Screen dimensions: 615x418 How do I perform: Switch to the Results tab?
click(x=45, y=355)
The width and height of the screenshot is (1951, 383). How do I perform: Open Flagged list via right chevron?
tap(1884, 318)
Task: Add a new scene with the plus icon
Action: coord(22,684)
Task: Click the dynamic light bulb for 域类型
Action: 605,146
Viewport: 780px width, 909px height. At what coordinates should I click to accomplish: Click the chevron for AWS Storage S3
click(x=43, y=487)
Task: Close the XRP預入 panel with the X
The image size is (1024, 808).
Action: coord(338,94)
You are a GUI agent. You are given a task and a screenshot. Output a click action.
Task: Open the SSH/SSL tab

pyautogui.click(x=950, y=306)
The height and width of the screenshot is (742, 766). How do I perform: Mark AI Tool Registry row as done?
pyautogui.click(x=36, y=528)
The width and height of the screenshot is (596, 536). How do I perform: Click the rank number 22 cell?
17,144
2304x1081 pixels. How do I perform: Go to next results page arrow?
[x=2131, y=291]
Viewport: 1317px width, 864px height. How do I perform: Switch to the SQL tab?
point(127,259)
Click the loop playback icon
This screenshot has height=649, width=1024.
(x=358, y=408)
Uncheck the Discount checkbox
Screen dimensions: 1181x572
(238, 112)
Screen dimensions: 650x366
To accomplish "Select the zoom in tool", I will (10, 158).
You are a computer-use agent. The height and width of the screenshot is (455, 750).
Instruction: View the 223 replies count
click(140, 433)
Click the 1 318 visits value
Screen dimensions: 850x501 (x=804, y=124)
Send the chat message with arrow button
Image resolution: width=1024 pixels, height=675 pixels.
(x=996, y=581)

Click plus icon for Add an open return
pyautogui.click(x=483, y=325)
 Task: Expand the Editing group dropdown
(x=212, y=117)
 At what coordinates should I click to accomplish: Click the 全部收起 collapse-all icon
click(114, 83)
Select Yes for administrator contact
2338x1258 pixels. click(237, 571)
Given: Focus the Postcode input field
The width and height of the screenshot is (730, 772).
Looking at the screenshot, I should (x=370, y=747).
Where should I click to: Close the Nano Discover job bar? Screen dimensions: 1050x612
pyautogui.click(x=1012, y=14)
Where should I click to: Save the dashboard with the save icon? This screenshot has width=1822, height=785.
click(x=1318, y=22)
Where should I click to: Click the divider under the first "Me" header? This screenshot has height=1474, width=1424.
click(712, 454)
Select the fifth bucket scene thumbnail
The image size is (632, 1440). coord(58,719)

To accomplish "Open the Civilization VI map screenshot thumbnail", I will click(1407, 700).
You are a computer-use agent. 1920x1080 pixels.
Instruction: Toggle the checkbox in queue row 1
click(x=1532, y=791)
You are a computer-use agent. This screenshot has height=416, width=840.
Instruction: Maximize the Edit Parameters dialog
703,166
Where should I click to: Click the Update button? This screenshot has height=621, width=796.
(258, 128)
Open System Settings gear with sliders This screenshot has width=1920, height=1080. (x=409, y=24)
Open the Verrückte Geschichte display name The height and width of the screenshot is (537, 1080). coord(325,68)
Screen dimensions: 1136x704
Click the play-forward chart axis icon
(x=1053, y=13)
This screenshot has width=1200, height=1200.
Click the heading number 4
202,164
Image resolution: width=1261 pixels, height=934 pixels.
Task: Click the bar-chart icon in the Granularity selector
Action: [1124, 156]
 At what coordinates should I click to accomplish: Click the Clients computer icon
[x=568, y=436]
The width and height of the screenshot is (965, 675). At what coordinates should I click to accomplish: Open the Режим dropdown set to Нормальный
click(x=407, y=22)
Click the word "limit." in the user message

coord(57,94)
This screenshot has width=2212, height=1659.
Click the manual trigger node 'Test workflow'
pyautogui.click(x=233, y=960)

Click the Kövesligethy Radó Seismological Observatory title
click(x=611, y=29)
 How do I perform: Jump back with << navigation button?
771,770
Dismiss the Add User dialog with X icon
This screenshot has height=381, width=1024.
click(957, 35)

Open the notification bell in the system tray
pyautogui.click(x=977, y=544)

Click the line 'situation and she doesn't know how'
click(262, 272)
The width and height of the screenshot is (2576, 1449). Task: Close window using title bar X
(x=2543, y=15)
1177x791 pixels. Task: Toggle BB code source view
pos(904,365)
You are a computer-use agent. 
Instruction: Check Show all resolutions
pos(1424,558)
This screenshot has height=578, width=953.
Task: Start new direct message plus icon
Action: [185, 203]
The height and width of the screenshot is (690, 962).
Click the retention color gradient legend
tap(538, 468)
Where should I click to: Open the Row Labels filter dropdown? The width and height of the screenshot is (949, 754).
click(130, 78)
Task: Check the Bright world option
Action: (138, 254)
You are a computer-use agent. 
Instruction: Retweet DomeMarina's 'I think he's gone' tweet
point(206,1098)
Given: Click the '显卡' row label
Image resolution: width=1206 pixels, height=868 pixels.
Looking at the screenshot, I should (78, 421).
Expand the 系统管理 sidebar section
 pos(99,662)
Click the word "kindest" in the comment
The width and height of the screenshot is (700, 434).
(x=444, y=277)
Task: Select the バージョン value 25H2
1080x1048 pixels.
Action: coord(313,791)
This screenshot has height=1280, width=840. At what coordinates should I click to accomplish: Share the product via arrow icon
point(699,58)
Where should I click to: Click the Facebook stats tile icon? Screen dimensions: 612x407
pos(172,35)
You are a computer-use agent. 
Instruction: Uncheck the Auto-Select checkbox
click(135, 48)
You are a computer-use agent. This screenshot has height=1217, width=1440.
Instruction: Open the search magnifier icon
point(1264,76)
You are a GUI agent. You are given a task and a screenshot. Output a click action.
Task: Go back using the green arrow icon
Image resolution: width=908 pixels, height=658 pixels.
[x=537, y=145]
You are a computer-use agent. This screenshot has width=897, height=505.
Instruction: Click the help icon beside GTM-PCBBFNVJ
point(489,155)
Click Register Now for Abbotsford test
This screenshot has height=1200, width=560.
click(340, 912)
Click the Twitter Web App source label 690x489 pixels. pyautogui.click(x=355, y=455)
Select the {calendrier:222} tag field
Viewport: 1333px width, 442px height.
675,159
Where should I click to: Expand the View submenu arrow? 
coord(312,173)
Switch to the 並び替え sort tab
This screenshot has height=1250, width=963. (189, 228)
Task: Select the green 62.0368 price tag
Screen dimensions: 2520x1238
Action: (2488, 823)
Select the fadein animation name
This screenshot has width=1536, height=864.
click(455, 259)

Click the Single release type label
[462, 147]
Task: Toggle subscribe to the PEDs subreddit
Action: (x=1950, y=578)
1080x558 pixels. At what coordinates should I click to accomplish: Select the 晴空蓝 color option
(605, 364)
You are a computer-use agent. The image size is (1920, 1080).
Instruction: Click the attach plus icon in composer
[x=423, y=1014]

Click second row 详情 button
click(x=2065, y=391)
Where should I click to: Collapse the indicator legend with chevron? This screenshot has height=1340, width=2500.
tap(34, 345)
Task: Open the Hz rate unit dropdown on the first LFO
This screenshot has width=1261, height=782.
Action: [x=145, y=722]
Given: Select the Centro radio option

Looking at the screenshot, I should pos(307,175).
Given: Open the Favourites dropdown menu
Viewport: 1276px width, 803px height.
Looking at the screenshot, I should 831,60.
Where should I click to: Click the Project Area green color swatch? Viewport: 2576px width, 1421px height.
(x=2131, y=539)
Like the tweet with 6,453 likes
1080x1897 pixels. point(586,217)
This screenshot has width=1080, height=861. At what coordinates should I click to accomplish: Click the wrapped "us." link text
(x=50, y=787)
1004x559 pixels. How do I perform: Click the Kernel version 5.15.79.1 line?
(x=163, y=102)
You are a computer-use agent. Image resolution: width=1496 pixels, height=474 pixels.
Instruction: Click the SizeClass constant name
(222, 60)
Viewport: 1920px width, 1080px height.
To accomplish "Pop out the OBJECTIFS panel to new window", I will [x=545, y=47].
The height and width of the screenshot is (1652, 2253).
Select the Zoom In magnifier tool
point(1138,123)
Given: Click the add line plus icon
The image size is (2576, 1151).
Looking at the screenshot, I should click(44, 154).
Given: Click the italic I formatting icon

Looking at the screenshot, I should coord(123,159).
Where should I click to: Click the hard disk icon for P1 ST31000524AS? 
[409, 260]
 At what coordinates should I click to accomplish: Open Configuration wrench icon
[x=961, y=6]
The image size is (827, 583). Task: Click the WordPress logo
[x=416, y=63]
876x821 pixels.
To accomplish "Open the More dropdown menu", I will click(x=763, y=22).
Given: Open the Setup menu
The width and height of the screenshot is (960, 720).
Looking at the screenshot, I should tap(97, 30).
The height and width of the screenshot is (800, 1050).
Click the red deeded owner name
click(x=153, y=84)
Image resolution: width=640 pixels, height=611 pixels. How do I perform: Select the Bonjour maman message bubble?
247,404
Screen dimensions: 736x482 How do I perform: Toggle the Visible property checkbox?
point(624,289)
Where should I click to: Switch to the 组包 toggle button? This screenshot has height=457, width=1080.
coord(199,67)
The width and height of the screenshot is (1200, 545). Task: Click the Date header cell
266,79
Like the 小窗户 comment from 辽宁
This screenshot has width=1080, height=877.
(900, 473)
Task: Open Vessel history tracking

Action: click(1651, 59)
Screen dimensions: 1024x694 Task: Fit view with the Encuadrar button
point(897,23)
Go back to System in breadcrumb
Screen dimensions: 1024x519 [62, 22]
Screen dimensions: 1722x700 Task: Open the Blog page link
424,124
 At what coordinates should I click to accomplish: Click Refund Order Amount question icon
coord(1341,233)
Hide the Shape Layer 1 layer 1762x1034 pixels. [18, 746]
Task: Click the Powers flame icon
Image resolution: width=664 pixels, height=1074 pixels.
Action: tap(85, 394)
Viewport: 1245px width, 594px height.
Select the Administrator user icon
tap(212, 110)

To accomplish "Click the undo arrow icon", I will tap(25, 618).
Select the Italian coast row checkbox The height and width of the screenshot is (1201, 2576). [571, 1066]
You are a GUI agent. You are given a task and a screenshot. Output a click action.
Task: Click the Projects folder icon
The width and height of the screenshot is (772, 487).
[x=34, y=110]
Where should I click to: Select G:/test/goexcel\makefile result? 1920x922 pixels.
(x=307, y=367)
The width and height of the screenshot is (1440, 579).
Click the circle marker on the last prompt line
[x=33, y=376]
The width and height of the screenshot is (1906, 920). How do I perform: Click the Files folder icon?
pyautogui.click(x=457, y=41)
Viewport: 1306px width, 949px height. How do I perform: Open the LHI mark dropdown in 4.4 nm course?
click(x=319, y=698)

════════════════════

• _Exercise_:
Format the lines from the line with "The height and width of the screenshot is (690, 962)." to the line with "point(206,1098)" as a Markdown table, omitting blank lines. Use a column named Row for the row number and a column named Line for the line itself.

• _Solution to the problem_:
| Row | Line |
|---|---|
| 1 | The height and width of the screenshot is (690, 962). |
| 2 | Click the retention color gradient legend |
| 3 | tap(538, 468) |
| 4 | Where should I click to: Open the Row Labels filter dropdown? The width and height of the screenshot is (949, 754). |
| 5 | click(130, 78) |
| 6 | Task: Check the Bright world option |
| 7 | Action: (138, 254) |
| 8 | You are a computer-use agent.  |
| 9 | Instruction: Retweet DomeMarina's 'I think he's gone' tweet |
| 10 | point(206,1098) |